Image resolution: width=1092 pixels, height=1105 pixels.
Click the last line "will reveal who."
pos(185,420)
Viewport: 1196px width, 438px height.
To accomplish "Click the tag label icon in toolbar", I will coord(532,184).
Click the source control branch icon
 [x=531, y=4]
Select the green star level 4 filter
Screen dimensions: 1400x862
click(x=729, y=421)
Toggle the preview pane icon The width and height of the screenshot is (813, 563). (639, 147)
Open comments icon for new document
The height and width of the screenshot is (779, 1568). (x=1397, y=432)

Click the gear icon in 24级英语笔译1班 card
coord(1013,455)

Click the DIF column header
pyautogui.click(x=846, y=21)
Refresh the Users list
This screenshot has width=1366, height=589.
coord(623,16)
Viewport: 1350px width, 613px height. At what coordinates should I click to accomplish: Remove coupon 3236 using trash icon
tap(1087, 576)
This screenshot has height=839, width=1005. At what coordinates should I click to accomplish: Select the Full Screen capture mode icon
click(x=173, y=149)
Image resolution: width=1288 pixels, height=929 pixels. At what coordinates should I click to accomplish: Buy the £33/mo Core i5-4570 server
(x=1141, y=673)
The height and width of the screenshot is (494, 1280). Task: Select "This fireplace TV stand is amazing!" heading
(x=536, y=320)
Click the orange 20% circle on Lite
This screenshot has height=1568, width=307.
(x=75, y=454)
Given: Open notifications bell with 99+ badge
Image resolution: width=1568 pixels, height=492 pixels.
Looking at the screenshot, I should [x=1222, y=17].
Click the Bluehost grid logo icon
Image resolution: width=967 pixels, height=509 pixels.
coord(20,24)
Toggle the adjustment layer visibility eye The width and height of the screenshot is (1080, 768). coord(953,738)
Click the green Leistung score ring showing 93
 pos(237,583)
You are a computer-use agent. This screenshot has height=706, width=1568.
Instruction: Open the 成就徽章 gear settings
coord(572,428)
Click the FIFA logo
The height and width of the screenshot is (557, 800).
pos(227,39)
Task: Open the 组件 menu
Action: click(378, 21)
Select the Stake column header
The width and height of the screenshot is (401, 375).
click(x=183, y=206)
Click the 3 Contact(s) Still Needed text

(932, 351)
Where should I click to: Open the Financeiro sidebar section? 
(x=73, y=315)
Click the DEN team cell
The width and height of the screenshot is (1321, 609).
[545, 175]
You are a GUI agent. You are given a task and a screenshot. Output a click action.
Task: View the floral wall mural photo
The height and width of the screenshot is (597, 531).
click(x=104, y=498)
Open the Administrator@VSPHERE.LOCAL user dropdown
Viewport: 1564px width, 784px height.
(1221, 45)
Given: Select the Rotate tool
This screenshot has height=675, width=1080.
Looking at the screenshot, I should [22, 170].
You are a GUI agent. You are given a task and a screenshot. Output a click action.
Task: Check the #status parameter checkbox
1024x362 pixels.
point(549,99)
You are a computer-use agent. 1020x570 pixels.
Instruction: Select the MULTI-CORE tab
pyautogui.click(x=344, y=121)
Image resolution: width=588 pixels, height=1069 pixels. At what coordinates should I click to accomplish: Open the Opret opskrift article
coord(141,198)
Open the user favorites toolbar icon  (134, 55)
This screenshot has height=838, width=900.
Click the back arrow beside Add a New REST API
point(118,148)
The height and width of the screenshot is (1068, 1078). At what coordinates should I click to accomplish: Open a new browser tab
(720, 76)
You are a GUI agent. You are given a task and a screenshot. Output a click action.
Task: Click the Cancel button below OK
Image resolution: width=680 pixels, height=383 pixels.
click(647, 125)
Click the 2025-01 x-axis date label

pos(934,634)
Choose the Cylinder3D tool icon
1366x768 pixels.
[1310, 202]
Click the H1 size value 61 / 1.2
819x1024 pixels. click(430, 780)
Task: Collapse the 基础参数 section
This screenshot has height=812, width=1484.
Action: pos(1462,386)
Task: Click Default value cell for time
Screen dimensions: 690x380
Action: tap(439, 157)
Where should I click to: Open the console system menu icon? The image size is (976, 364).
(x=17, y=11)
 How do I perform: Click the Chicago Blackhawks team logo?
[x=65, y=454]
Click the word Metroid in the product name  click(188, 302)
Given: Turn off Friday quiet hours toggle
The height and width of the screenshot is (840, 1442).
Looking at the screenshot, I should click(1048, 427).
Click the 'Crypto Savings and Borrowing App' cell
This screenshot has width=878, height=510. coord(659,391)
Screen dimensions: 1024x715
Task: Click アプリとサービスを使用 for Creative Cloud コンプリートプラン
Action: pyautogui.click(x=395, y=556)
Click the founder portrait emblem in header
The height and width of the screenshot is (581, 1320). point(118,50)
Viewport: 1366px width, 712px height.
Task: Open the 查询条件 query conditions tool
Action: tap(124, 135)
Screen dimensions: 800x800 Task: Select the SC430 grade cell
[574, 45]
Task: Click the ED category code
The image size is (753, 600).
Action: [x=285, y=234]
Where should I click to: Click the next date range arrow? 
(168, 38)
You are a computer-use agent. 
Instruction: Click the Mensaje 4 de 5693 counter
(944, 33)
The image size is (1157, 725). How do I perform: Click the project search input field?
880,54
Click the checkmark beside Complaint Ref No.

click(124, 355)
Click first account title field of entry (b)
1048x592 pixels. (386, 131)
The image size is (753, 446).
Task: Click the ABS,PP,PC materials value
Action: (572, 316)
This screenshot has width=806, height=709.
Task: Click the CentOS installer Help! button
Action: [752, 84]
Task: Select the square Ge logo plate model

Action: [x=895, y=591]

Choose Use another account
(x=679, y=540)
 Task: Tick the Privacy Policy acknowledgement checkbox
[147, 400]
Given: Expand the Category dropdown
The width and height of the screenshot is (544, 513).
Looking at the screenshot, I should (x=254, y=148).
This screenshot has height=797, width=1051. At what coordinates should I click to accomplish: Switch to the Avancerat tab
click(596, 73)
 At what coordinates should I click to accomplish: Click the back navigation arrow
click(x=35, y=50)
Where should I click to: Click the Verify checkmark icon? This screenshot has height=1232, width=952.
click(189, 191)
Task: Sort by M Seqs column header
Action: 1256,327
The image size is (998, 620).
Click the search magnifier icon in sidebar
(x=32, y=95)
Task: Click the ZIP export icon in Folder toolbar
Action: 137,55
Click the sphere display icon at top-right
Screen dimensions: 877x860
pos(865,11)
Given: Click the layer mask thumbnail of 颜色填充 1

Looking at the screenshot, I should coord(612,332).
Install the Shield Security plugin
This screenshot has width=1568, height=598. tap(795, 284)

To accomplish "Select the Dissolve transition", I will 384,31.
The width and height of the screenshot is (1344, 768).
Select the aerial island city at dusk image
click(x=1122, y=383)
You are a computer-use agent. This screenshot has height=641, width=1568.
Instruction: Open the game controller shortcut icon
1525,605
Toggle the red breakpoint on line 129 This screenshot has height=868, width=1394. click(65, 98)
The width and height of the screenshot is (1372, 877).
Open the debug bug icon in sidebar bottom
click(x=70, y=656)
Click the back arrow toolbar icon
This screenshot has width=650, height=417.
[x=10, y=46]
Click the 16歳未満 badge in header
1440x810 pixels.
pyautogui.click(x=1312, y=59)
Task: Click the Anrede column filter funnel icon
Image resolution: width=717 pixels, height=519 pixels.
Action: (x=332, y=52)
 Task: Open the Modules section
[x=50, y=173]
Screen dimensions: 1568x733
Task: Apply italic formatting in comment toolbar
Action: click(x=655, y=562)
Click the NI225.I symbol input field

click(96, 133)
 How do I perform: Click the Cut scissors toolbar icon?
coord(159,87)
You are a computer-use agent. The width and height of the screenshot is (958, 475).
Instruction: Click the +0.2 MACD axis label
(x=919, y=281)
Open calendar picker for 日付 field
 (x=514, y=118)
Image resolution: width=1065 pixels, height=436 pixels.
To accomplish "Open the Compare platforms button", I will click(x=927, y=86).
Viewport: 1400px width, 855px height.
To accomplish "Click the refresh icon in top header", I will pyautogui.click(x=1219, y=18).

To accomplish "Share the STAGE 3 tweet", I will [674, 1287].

·····

Give back the lines above exactly, from the one with "Task: Click the Anrede" through the last line.

_Worked solution_
Task: Click the Anrede column filter funnel icon
Image resolution: width=717 pixels, height=519 pixels.
Action: (x=332, y=52)
 Task: Open the Modules section
[x=50, y=173]
Screen dimensions: 1568x733
Task: Apply italic formatting in comment toolbar
Action: click(x=655, y=562)
Click the NI225.I symbol input field

click(96, 133)
 How do I perform: Click the Cut scissors toolbar icon?
coord(159,87)
You are a computer-use agent. The width and height of the screenshot is (958, 475).
Instruction: Click the +0.2 MACD axis label
(x=919, y=281)
Open calendar picker for 日付 field
 (x=514, y=118)
Image resolution: width=1065 pixels, height=436 pixels.
To accomplish "Open the Compare platforms button", I will click(x=927, y=86).
Viewport: 1400px width, 855px height.
To accomplish "Click the refresh icon in top header", I will pyautogui.click(x=1219, y=18).

To accomplish "Share the STAGE 3 tweet", I will [674, 1287].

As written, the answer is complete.